Countries in the Middle East experienced a twofold increase in email-based phishing attacks last month prior to the kickoff of the World Cup in Qatar, with many of the emails spoofing the FIFA help desk and ticketing office, as well as team departments and managers, reports The Record, a news site by cybersecurity firm Recorded Future. Email-based phishing attacks exploiting the World Cup also involved notifications regarding FIFA bans and the spoofing of World Cup food delivery partner Snoonu, according to a Trellix report. Qakbot, Emotet, Formbook, Remcos, and QuadAgent were the most prevalent malware families leveraged in the attacks, which were aimed at exfiltrating confidential information and credentials, as well as facilitate device takeovers. Threat actors could leverage the World Cup in phishing attacks until January, noted Trellix Head of Threat Intelligence and Principal Engineer John Fokker.

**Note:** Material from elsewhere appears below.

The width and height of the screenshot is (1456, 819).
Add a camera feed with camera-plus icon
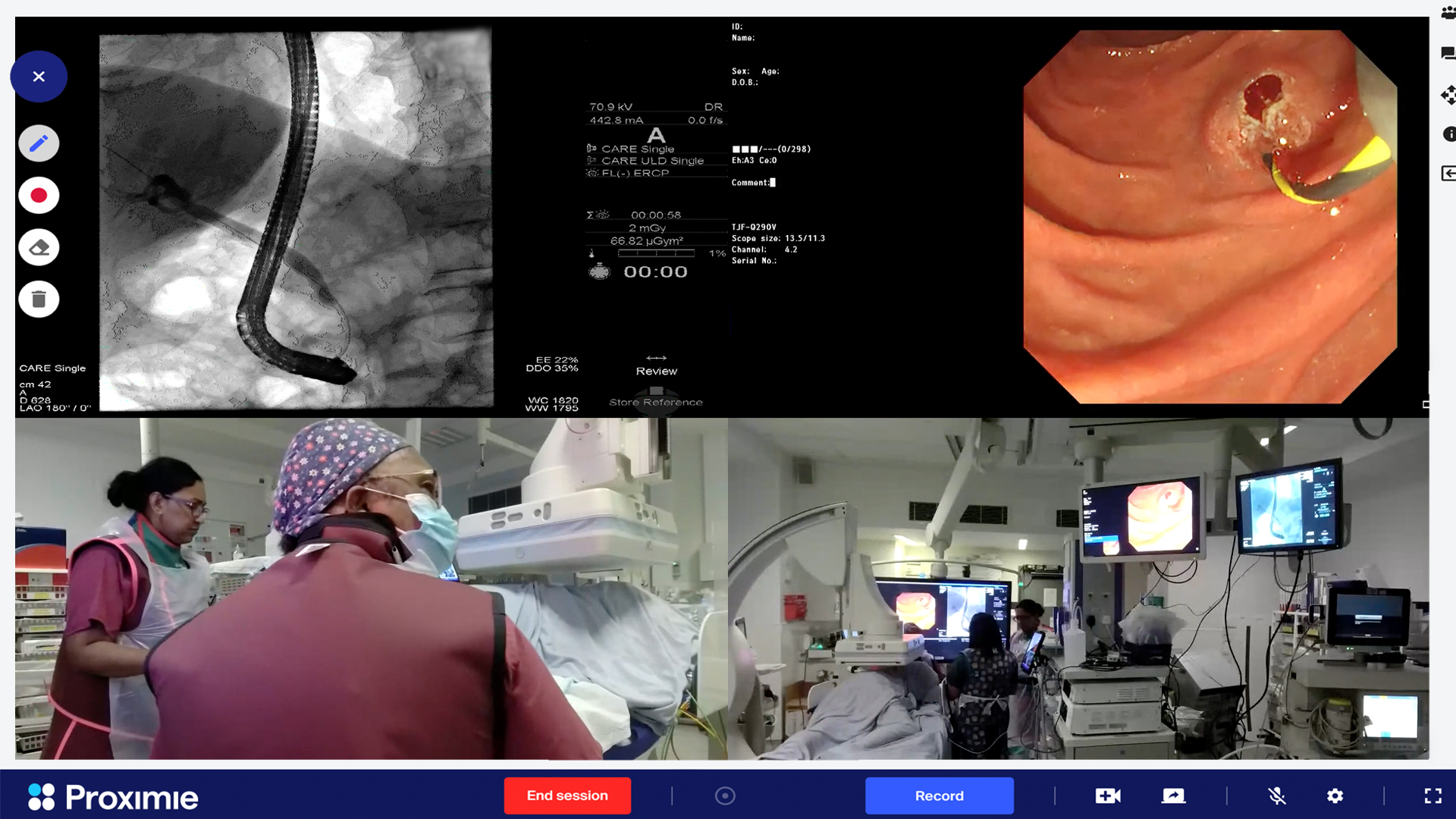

Meanwhile, ShadowDragon CEO Daniel Clemens noted that cyber threats usually increase during global events, such as the World Cup and the Olympics. "There is always a rise in phishing and activity related to these events. Holding the World Cup in Qatar has been a hot-button political issue since its announcement. The event offers more fodder and content for spammers and phishers," Clemens added.